Nasci há 75 anos atrás em um tempo em que o patriarcalismo era intenso, a mulher era preparada para ser mãe e dona de casa e a única profissão permitida para ela era a de professora. Havia a escola normal que formava grande quantidade de meninas que eram preparadas para ensinar. Nós homens, desde a tenra idade, éramos obrigados a ser “machos”, provedores da família e não podíamos esmorecer jamais. A frase “homem não chora” fazia parte de nossa formação, do nosso dia a dia e aquele que por qualquer motivo não se apresentasse como homem seria desprezado pelos demais. Lembro-me de um episódio que presenciei aos 7 anos de idade quando, participando de um concurso sobre o dia das mães com outros aluninhos do primeiro ano do grupo, vi um dos meninos ganhador de um dos prêmios chorando, tímido e envergonhado e o pai raivoso o empurrando para frente e dizendo “que vergonha! Você não é homem!! Eu que em seguida iria também receber um prêmio fui para a frente engolindo em seco para não chorar...Afinal eu era homem...
Conheci Epitácio quando fui prefeito pela primeira vez. Era um homem forte e trabalhador. Pai de três mulheres dizia de sua frustação de não ter um filho homem. Queria que as meninas estudassem até a escola normal e, seu desejo, que casassem bem. As duas mais velhas seguiram suas determinações. Casaram cedo, nem terminaram a escola e lhe deram netos. Epitácio se vangloriava de nunca ter chorado.
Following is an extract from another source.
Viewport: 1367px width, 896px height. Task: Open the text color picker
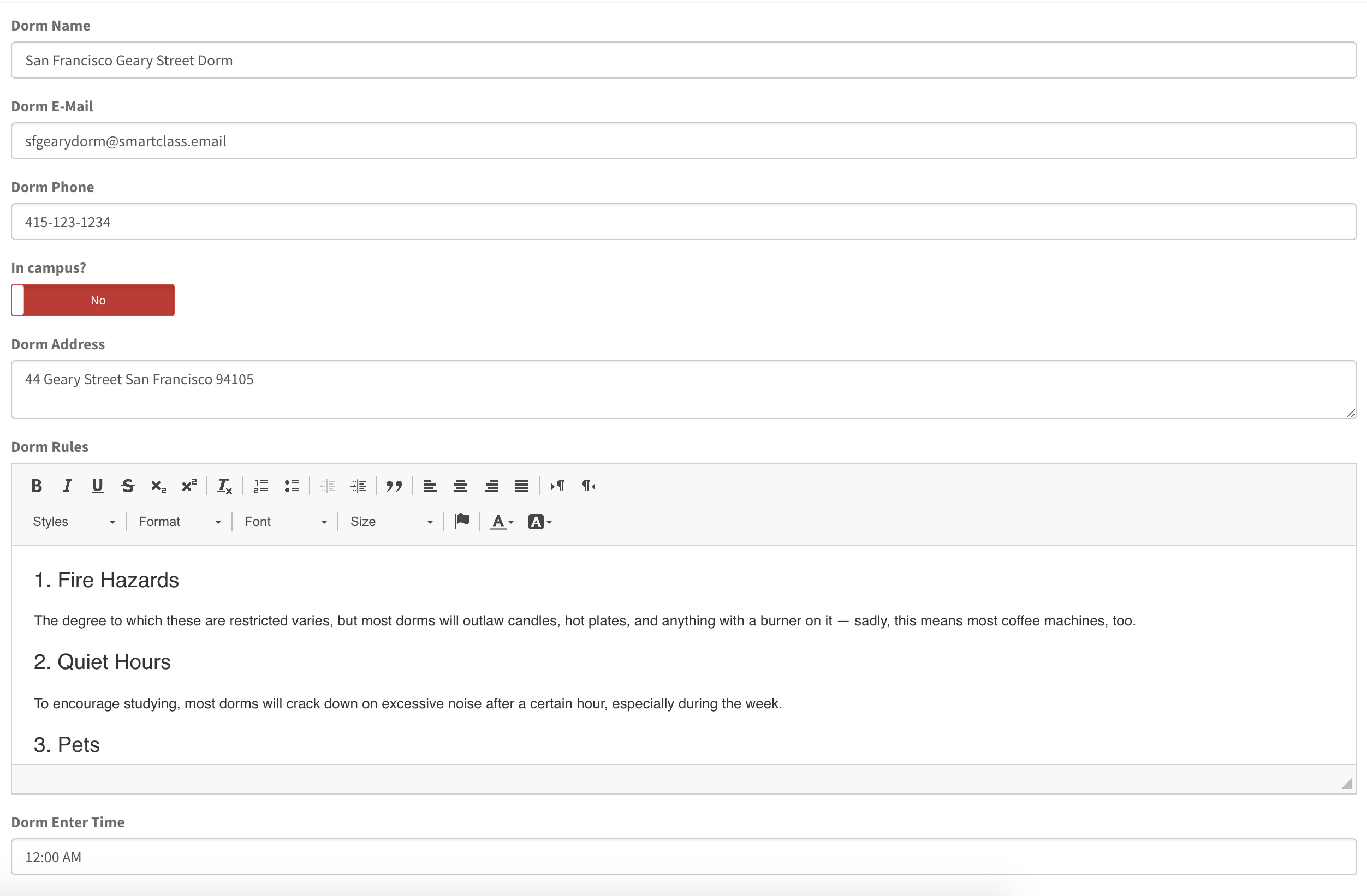(501, 522)
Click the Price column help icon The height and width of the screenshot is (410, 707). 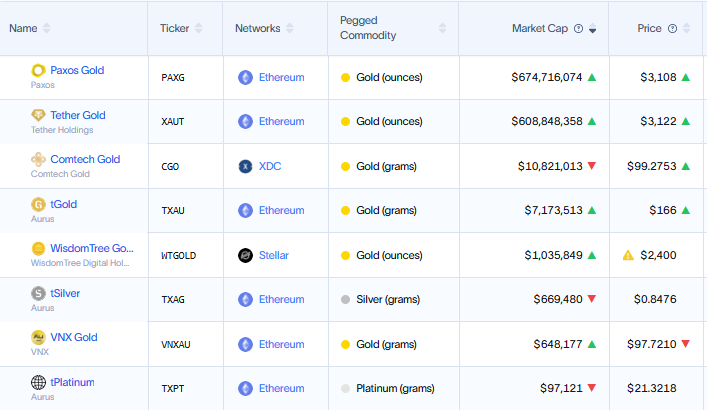(x=672, y=29)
Nem quando sua mãezinha falecera, mesmo com o coração partido pela perda, mesmo com dor intensa pois a mãe era tudo para ele, não chorou pois seguia as determinações do pai, já falecido: “homem não chora”.
Sandra, a filha caçula de Epitácio, foi rebelde com as determinações do pai...Estudiosa, trabalhadeira, mesmo contra sua vontade foi à luta e sem nenhum apoio, trabalhando dia e noite sem esmorecer, conseguiu se formar em direito, a primeira universitária da família. Como padrinho da menina compareci à sua formatura e quando a mesma foi chamada para o discurso por ser a oradora da turma, surpreso, vi lágrimas teimosas e furtivas brotarem dos olhos do velho pai. Abracei-o com carinho e ele me disse “estou velho”.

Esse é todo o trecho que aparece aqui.